---------- Selected extract
Phil’s Camino
I’m writing these days about walking and roads, and now it seems that everywhere I go I run into pilgrims.
What film could you go to see at both a church and the outdoor store REI? What subject matter would interest both religious types and outdoor types? I saw such a film this past week and its director said she has been promoting it at both venues, churches and REI stores. And at film festivals, where it has won prizes at 16 of the 25 indie film festivals where she’s shown it.
The film is called “Phil’s Camino” and it tells the story of a year or two in the life of Phil Volker. It begins when he is diagnosed with stage 4 cancer, and he starts taking slow daily walks around his ten acre Vashon Island (Washington) farm, for his physical health and for his spiritual well being. He imagines he is actually walking the pilgrimage route, the Camino, in Spain, which he has long dreamed of, and he starts marking his progress on a map as if he were passing from Roncesvalles to Leon to Compostela. He invites folks to walk his farm route with him, to join him as fellow pilgrims. One day his doctors tell him his numbers are good enough for him to skip a chemo treatment and they encourage him to follow his dream and walk the actual Camino. He goes to Spain, completes the 350 miles walk with various friends, and has touching encounters and adventures. All this in a half hour film that is rich in landscape (green wet Northwest, breathtaking ancient Spain) and in spirit. “I am walking not so I will be cured, but so I can find healing, which is peace and acceptance,” Phil says in the narration.
--------------------
---------- Data segment
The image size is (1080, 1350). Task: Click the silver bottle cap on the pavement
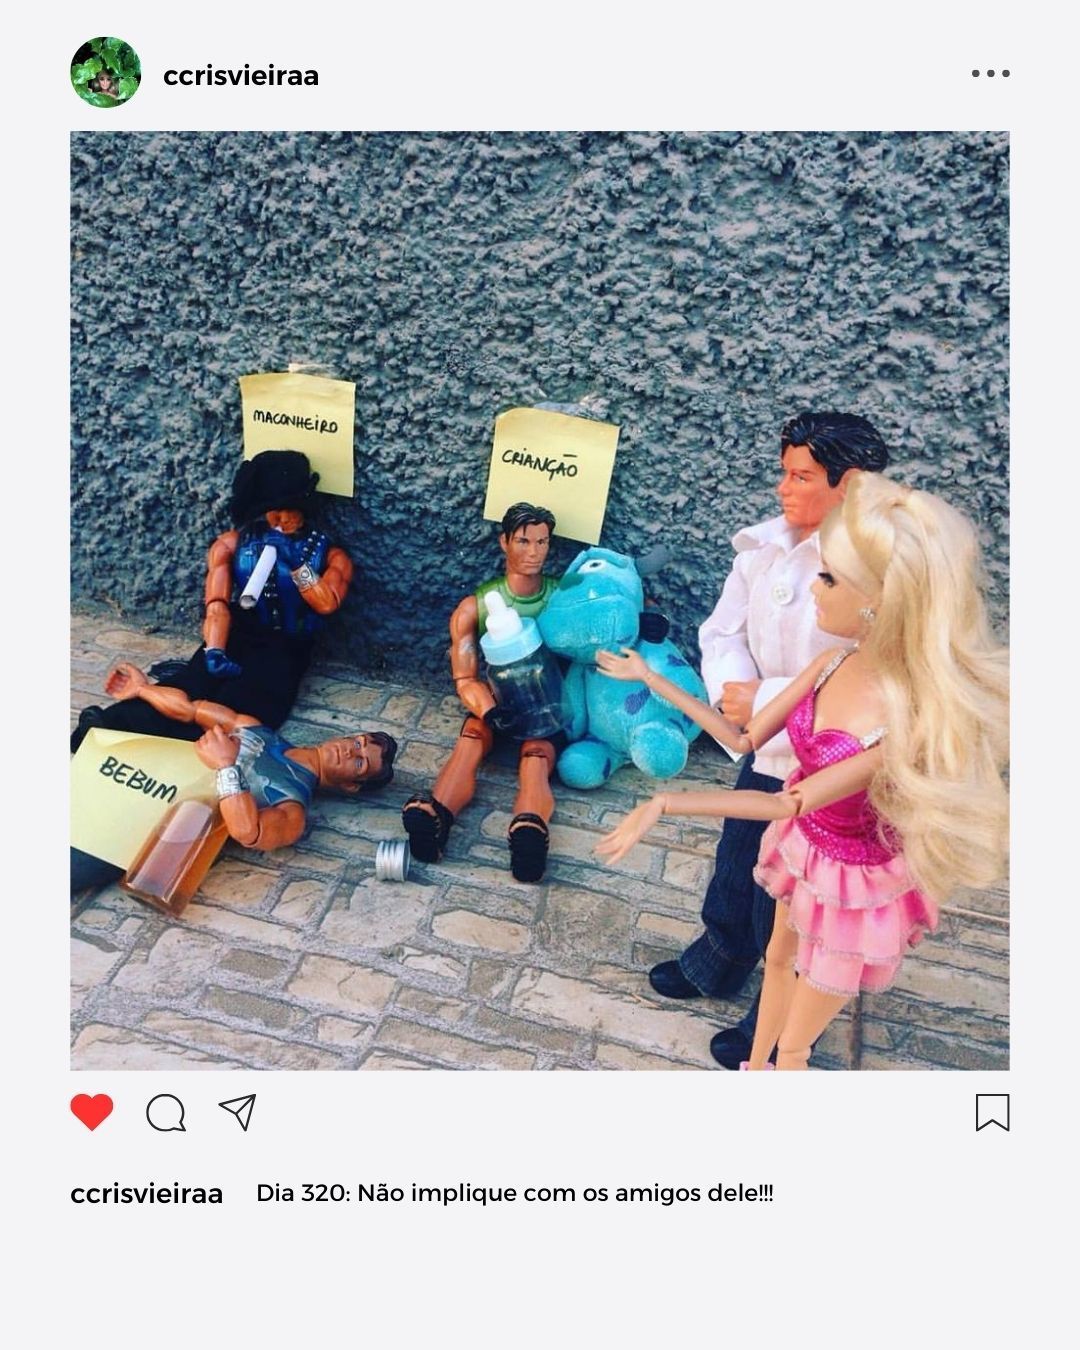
--------------------
The problem
Translate this sentence from the piece about the film "Phil's Camino" into Spanish: "He invites folks to walk his farm route with him, to join him as fellow pilgrims."

Solution for this problem
Invita a la gente a recorrer con él la ruta de su granja, a unirse a él como compañeros peregrinos.